Tak Bisa Lagi Mengorbankan Kualitas Demi Kecepatan Vaksin COVID-19
Ilustrasi foto (CDC/Unsplash)

Bagikan:

JAKARTA - Kepala Ilmuwan Organisasi Kesehatan Dunia (WHO) mengingatkan bahwa keamanan vaksin potensial COVID-19 jadi "utama dan terpenting." Pernyataan tersebut dilontarkan setelah ujicoba vaksin AstraZeneca dihentikan sementara karena kekhawatiran akan efek samping dari vaksin.
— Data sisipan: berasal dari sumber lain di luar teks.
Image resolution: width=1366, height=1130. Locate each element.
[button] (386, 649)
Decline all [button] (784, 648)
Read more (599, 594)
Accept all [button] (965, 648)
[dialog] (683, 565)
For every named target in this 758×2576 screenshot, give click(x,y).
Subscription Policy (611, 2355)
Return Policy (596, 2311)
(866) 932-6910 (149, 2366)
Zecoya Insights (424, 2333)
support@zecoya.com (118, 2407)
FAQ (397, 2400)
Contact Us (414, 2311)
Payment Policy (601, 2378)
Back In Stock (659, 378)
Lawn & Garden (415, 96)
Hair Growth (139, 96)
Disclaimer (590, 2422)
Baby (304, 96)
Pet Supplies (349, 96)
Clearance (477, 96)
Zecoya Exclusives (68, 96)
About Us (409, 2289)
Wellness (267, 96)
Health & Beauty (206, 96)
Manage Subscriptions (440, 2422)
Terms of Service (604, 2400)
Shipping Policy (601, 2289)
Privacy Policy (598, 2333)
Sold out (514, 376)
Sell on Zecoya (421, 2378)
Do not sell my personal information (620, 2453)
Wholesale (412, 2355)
Melansir Reuters, Rabu, 9 September, selama ini peluncuran vaksin secepat mungkin dipandang sebagai langkah penting. Hal tersebut bertujuan agar masyarakat terlindungi dari paparan virus dan aman dalam berkegiatan sehari-hari, termasuk menggerakkan ekonomi. Ekonomi di berbagai negara saat ini babak belur akibat pandemi COVID-19 yang memaksa mereka membatasi kegiatan. 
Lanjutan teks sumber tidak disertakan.